We attribute our success to the dynamic, collective, and collaborative environment. Though this organization has only 13 members, we have been consistently beating Wall Street and outperforming the S&P by 25%.
During my course study at UC Berkeley, I helped founded an investment club and serve as the board manager. Living in an eco-system where the first U.S. biotech industry was born (SF Bay Area), I sensed in my blood that a new golden age of biotech was creeping up early 2009. With no medical and biotech knowledge, I started developing a network of friends, students, and investors in this arena. I was very fortunate to stumble across many knowledgable people in the field. I met several key investors that shared similiar ideas for our first biotech stock.
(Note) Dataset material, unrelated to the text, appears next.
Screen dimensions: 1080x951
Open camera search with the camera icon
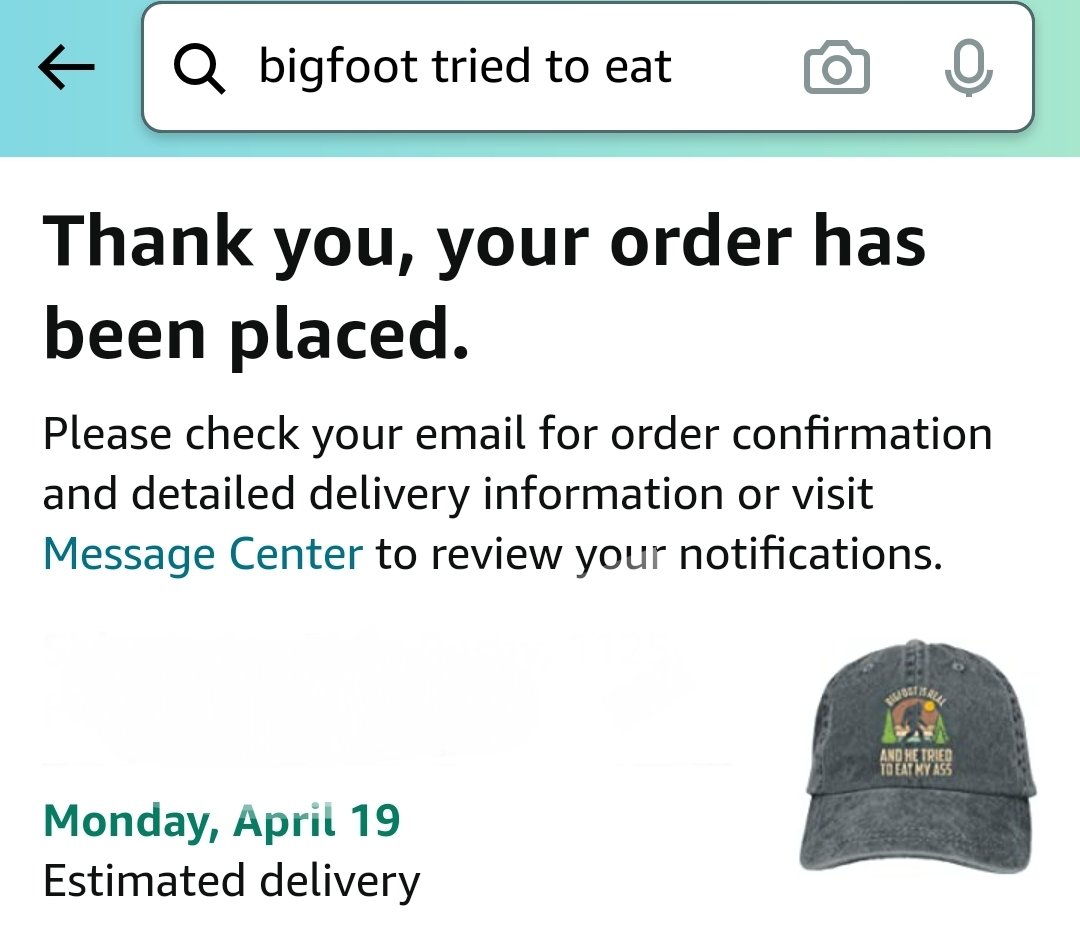pos(837,67)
Through statistical projections and the collaborations of community, we were able to out-smart Wall-Street. While investors were terrified, scrambling, and selling a key biotech stock shares in the 52 week low, the our group accumulated based on our own statistical analysis and due deligence. Then came April 2009. The company took major media headlines with positive drug trial results! The stock was halted and shot up! With the new found wealth, we official formed the biotech investment club. This club acts on a voluntary basis. We depend on each other to properly evaluate a stock. Duties include and not limited to attending presentations, researching medical journals, dissecting financials, and simply pounding the investor’s rep with questions.
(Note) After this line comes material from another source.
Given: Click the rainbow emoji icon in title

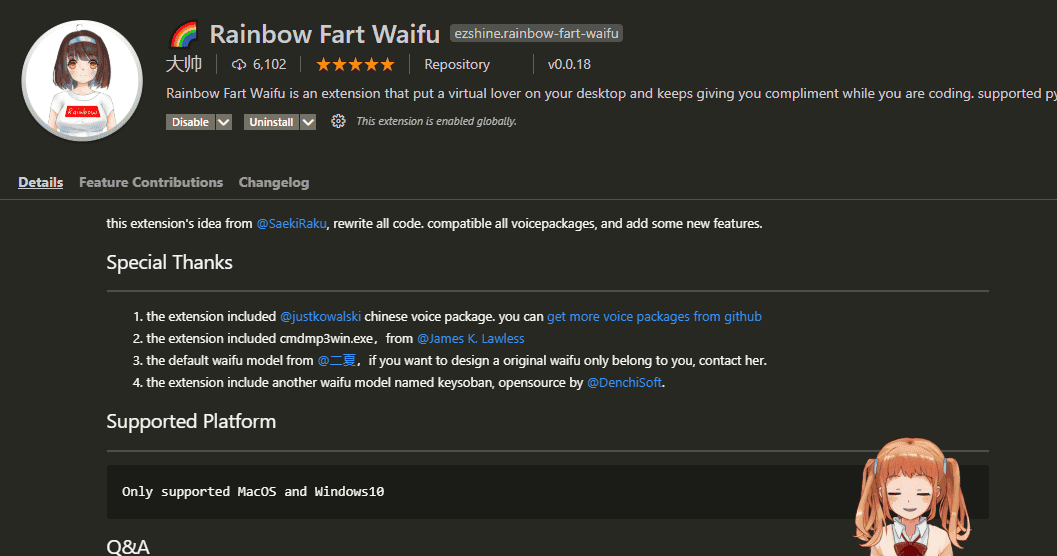Looking at the screenshot, I should pyautogui.click(x=184, y=35).
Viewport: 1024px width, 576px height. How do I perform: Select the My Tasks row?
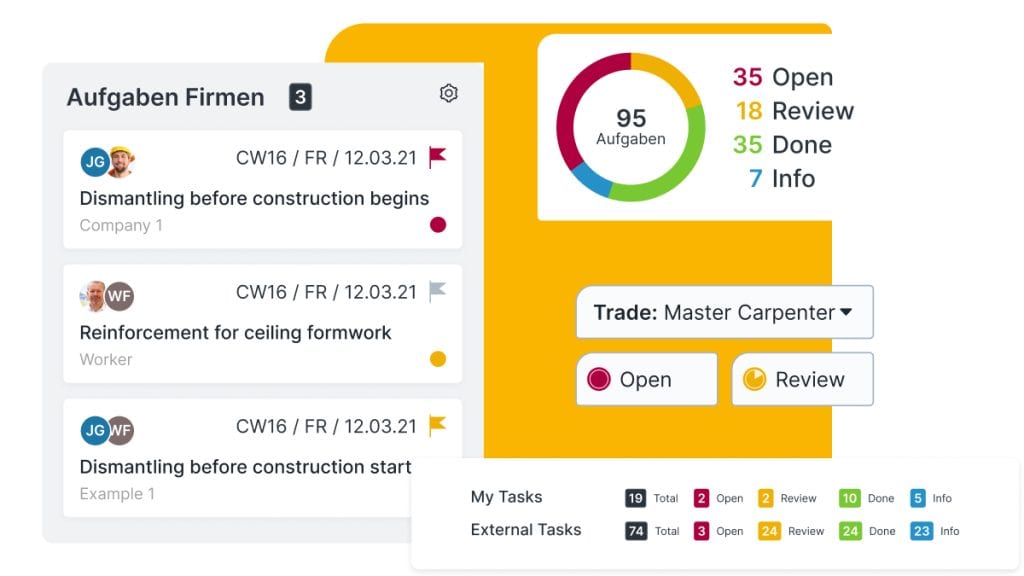click(x=506, y=497)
We keep the passion alive by telling jokes and help each other by giving advice on daily personal issues. We became friends and one family who were once lost in the finance world controlled by Wall-Street. We have made believers of the many skeptics out there. Receiving compliment such as "this must be a good opportunity as I see the biotech club are here", or "before joining the club, my fidelity account was a mess, I never thought I could win in stock trading, thank you guys. It is such gratifying responses as these that our grup feel that we have transformed lives in many ways.
This organization structures works for us as it is dynamic, nimble, creative, and everyone acts on the interest of the gruop at the same time benefiting their personal self-interest of a success investing experience.
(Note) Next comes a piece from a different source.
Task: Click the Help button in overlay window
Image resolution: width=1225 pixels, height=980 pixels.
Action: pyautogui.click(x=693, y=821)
This is when our investment club was born. Our group was born whose function was to search for other opportunities with as much or more potential to explode in the manner of our first original biotech stock while navigating the complexity and the financial market systems.
Our goal was to outsmart wallstreet and beat them at their very own games.
2010: Build a collective library of knowledge, ideas, and trading strategies.
2010: Implement risk management techniques
2010: Weeding out the members that did not meet their expected responsibilities and key objectives.
2010: Development realistic goals after 2009 miracle year and 2010 decent returns, this outperform S & P by 100%.
2010: Develop an online platform that allows ideas to be shared and elaborated on 24/7
*too much information flow
*too many different ideas
*how to differentiate the good ideas from the bad
*how can information be access, organize, and updated that is readily to every club member
*how to substitute members dependent roles when leave for short vacation periods
*how should roles and duties be distributed equitably
*how to empower and consistently enforce the value fo the club.
Our solution and an ongoing and proverbial basis include:
*certain members were in charge of ranking and evaluating ideas. the good ideas make it to the top.
*implement an online system where information is categorized and organization.
*members and tract any outstarding tasks or jobs required in the research of a company.
*informal system that weads out the lower contributing members
*adopt a google-like "no bozo zone"
*Access to a high-level of collaborate research data.
*Work in a high power team environment.
*Having fun while researching/working.
*Feeling empowered.
*Establishing strong bond and relationship with fellow peers.
Metric
*Benchmark against S & P and Wallstreet.
*Achieving personal investment goals and objectives.
The club achieves its objective because it fosters a community of innovation, collaboration, passion, fun, enjoyment, and deshackles the powers of wallstreet over the individual investor.